I’m in love. It’s funny, because I have known my object of affection for over 20 years and it was only recently that I realized how I felt about them Then all of a sudden, one day, it clicked. I couldn’t get enough! I wanted more. I NEEDED more! I wanted to eat, sleep, drink, it all in. This object of my affection is one I share with many of you readers…it is Writing!
It’s like I just can’t get enough. My thoughts constantly want to be writing things down, ideas for blogs, books, poems.So let me take you back to where it all started. Where we first met.
I remember one of my first diaries, which I still have, was my cabbage patch kids diary. It’s filled with stories of my vacation to florida, stuck in a car with my two older sisters tormenting me and my mother probably singing just to add to the irritation. It has the list of boys I had crushes on in 3rd grade. The who likes who, ratings on how funny Keith was or how cute Nate was. This was serious stuff! It only progressed from there when my 4th grade teacher gave us all journals for Christmas one year, which I also still have. Filled no doubt with series of more crushes, important elementary gossip and so on.
Let’s skip ahead to high school…this is where my writing got a little more interesting. This is when I had my first love (or as I now refer to him, ”my baby daddy”, but only because he hates to be called that!) A quick back story, he was living in a group home at the time I met him so we often wrote letters before we actually met and while we were dating. (Kind of similar to dating a man in prison, but much smaller scale) So, I would spend my days in school classrooms, doodling hearts and filling them with our initials or writing love poems about him and dreaming of the moment I would get to spend time with him again. After all, it was that first love, that innocence. Ahhhh if only every love could feel like that. So fresh, so new, so innocent. Eventually the new love fades, people grow and change and life happens. With writing, that’s ok. Writing never gets old when you’re in love with it. Change is what inspires writing. Anger, hurt, tears, fears, love all inspire something new to write about and fuel the fire inside of us to write more!
Over the years I continued to write, but usually it was for therapy. If I had a breakup or a I was feeling some sort of emotion about a person or situation. Never again would I write a love letter. Not to anyone I knew anyways, but I have hope for the future. That one soul mate, love of my life is somewhere, just around the corner. The one man who will inspire me to write the best story or poem of my life.
It is through writing I can find myself. I can discover the why of my emotions. I can have those “ah ha!” moments and really learn about myself. I have always written for myself first.
Never once in my years of writing did I ever think that people would want to read what I wrote. Never once did the thought cross my mind that, hey, maybe someone else has been through that. Maybe someone else may find that interesting. Maybe your view could make someone think, could change an opinion. Once I actually shared my writing and people started reading it and complimenting me all that kept going through my mind was Chris Farley in his skit, “Living in a Van down by the river”. I kept hearing this voice say , “Sooo you wanna be a writer, huh?? Is that Bill Shakespeare over there??” (see a clip of the video here)

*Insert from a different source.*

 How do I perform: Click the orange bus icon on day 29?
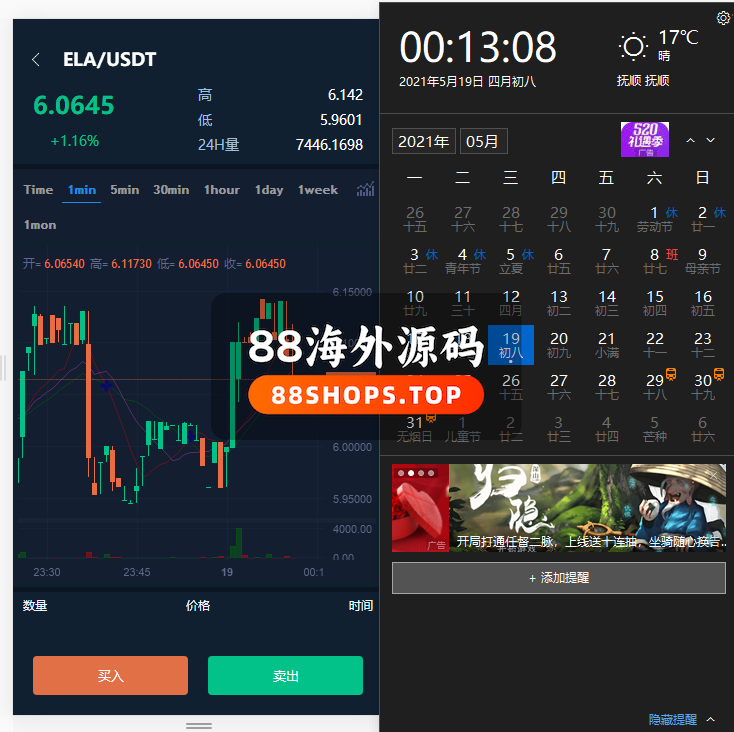tap(672, 376)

Once i realized people actually enjoyed reading my work, I decided to start blogging. Like, these people subscribe to my blog! They look forward to my writing! My best friend of over 30 years, (yes we were only like 5 when we met) sent me texts like, “ummm I feel so embarrassed that I never knew you could write” to which I had to reply, “umm neither did I!” I think I really love writing because in writing there are no rules. Yes, we can place rules, but when I write for myself I can get my thoughts out of my head so much smoother. I can be me. I have no pressures, no worries, no judgement. Writing lets me be who I truly am. Whether I decide to share all these parts of me on my blog is another story. But, in my journal I can truly be me. Writing never judges me. Never talks back. Never tells me I’m doing it wrong. When I write I can release my inner ginger. When I write I am my true me.
I have been wanting to blog so badly this week, feeling like i need to create this great post. I had to stop and really think about why I write. I had to take time and remember that I write for me FIRST. For healing, releasing and therapy. In fact I decided to do a writing cleanse but I will blog about that another time. It’s hard because I love connecting with people through my writing. It motivates and excites me! But sometimes I just have to take time to embrace my inner writer not for the audience, just for me.